Traditional application security focuses on identifying code vulnerabilities. LLMs introduce threat vectors during inference, such as prompt injection, data leakage, and model misuse, which resemble regular interactions and stump static analysis tools. TotalAI’s 650+ AI-specific detections continuously assess LLM behavior in real time, mapping to the OWASP Top 10 for LLM Applications.
How do federal agencies manage AI supply chain risk?
Most federal AI systems rely on open-source components that contain known and unpatched vulnerabilities. Risks can arise not just from the model itself, but from the underlying dependencies. TotalAI continuously evaluates the entire AI software supply chain, revealing misconfigurations and unnoticed entry points that tools analyzing only at the model level may completely miss.
How is AI security deployed in federal environments?
TotalAI is implemented using federally approved Cloud Agents, necessitating no code alterations or disruptions to existing systems.

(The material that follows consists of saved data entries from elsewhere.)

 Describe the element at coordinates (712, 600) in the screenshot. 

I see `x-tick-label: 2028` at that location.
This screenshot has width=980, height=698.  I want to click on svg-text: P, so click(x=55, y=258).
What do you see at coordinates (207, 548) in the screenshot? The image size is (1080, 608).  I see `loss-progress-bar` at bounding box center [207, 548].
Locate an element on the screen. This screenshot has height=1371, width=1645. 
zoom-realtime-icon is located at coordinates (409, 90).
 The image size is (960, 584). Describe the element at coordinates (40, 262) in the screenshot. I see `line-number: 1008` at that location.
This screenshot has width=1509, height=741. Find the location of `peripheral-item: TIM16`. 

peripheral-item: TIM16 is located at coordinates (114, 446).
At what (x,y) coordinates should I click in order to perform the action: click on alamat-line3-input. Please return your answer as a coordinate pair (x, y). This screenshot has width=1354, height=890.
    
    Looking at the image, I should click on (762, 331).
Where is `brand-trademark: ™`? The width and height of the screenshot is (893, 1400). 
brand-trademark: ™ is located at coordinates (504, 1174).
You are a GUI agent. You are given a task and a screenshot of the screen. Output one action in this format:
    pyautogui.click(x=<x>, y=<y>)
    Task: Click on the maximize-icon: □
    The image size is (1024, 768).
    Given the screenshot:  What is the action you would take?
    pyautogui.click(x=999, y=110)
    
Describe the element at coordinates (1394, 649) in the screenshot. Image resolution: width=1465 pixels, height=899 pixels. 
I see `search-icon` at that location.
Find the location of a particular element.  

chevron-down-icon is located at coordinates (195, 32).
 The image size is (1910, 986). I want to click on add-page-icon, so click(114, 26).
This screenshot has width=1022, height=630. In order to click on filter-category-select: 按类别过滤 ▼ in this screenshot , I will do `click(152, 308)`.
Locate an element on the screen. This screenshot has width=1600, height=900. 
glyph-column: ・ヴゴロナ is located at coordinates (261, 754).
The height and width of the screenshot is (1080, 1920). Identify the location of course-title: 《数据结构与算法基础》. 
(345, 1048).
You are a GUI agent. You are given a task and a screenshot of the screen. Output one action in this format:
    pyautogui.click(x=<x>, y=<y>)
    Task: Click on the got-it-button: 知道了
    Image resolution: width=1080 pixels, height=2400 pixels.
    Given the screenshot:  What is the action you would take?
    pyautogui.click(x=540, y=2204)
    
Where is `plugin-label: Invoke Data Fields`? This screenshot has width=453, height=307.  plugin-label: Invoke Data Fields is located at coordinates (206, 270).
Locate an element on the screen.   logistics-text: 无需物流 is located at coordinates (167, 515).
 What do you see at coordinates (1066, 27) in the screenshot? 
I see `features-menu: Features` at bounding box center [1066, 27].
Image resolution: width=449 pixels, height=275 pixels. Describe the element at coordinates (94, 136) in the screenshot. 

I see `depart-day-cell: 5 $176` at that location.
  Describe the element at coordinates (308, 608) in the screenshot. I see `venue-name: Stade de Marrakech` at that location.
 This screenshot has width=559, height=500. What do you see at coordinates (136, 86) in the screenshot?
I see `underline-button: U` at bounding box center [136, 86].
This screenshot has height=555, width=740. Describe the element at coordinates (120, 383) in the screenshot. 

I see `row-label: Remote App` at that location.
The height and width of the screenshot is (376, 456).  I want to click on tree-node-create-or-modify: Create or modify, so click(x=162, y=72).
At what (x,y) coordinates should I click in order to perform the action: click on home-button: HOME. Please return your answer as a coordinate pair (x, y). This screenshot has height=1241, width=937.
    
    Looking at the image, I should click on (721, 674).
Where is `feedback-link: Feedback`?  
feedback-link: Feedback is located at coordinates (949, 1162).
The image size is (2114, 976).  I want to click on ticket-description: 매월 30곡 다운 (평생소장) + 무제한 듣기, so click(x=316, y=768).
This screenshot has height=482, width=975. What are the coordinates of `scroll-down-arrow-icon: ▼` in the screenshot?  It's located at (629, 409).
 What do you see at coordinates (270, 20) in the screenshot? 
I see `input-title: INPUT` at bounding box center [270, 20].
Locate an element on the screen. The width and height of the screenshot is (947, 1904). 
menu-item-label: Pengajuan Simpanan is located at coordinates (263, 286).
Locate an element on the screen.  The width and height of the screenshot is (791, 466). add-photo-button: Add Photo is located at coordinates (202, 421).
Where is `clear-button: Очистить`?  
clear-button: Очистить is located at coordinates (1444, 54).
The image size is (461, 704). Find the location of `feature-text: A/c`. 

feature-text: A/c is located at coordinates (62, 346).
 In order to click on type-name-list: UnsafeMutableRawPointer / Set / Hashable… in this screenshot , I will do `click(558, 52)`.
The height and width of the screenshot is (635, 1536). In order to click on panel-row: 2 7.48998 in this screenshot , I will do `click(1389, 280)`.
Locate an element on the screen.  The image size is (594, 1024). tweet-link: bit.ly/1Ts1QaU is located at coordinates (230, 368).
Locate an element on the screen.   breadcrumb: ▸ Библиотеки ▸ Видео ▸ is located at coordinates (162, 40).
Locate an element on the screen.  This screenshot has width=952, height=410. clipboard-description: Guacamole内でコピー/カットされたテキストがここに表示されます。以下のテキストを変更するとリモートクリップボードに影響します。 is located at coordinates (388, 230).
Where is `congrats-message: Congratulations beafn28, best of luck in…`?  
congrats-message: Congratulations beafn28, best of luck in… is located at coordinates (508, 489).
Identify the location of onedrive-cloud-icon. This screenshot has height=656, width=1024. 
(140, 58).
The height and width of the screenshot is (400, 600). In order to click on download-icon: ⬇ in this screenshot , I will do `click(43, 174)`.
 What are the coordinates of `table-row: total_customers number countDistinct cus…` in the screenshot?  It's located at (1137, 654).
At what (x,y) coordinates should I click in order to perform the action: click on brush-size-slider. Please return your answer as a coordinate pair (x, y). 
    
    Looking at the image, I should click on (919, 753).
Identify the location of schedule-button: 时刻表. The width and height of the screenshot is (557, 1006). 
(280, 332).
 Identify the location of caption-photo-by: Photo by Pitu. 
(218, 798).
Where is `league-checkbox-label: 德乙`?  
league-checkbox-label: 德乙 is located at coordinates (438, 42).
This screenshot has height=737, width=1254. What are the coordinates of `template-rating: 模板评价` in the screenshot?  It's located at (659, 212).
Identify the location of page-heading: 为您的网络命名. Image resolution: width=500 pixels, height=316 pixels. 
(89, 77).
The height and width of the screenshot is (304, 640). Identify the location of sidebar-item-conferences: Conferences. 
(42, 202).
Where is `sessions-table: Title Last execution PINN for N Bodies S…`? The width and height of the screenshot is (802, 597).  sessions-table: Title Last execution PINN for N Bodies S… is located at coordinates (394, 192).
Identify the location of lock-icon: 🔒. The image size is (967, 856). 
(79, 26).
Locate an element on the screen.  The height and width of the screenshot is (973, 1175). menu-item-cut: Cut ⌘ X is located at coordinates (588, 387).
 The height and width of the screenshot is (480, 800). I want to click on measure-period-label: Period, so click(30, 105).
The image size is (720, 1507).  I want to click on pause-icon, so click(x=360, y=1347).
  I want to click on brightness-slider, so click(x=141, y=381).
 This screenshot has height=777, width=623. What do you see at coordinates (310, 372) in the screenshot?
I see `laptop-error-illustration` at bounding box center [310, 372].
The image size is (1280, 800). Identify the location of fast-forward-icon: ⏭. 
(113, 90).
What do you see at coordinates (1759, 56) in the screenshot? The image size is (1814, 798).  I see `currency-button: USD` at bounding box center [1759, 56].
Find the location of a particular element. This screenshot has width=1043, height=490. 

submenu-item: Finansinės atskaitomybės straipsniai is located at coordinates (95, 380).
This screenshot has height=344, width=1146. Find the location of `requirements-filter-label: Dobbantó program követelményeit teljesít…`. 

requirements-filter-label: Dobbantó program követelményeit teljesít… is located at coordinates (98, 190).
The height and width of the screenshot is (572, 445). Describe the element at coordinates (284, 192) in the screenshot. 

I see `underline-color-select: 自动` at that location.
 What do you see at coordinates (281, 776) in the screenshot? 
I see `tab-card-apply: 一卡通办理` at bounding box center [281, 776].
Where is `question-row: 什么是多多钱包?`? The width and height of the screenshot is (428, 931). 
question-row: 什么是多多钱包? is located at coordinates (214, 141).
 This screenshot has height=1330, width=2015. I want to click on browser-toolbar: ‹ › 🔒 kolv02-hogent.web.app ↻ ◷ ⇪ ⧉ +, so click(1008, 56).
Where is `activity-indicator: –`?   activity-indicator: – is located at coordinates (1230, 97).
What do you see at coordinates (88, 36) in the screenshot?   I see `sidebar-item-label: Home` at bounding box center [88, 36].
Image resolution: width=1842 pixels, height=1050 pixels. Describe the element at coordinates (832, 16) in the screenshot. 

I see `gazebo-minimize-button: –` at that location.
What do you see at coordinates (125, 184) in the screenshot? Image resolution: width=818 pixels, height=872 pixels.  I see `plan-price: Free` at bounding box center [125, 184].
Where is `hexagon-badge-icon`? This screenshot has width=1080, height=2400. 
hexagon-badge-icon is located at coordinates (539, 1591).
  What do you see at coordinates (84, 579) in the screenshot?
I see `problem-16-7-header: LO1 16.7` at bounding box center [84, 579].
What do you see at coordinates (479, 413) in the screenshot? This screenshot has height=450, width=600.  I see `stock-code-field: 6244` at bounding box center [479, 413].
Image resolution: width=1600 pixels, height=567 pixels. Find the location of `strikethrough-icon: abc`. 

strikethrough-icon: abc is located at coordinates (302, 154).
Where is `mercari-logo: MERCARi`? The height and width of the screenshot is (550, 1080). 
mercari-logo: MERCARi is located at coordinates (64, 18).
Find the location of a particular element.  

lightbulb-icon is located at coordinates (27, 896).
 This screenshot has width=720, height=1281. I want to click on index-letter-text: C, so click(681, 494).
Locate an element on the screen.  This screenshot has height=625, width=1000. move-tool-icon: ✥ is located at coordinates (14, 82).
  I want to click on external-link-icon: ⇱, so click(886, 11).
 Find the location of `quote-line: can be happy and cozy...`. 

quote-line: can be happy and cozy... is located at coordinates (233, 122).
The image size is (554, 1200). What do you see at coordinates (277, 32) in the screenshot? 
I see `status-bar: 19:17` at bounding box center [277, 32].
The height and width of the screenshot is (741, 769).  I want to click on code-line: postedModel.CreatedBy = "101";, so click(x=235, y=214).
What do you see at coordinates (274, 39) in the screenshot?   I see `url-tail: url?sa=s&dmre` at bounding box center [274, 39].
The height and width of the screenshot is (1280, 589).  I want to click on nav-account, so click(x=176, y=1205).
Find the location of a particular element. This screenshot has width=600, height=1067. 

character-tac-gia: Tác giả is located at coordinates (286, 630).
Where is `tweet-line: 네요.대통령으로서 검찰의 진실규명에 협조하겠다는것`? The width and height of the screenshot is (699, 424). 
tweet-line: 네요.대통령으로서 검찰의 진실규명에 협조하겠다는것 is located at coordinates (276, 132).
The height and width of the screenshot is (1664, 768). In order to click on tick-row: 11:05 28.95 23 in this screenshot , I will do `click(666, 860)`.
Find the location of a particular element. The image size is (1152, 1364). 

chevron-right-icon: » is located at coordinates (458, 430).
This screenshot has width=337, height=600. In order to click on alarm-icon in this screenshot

Immediate identification of AI assets across hosts, cloud, network, and SaaS environments can commence from day one.
What does FedRAMP authorization mean for AI security platforms?
FedRAMP Moderate Authorization removes substantial deployment barriers. For federal agencies, this facilitates immediate eligibility for deployment without additional Authority to Operate (ATO) efforts, providing a continuously authorized compliance baseline across NIST AI RMF, CMMC 2.0, FISMA, and NIST SP 800-53 while also generating ongoing audit-ready documentation.
How does Qualys TotalAI unify AI risk management for federal agencies?
Most agencies utilize disparate tools to handle AI risk management—some for infrastructure, others for application security, and yet another set for compliance. TotalAI integrates AI models, infrastructure, and their dependencies into a single risk management framework, ensuring consistent prioritization and always current compliance visibility.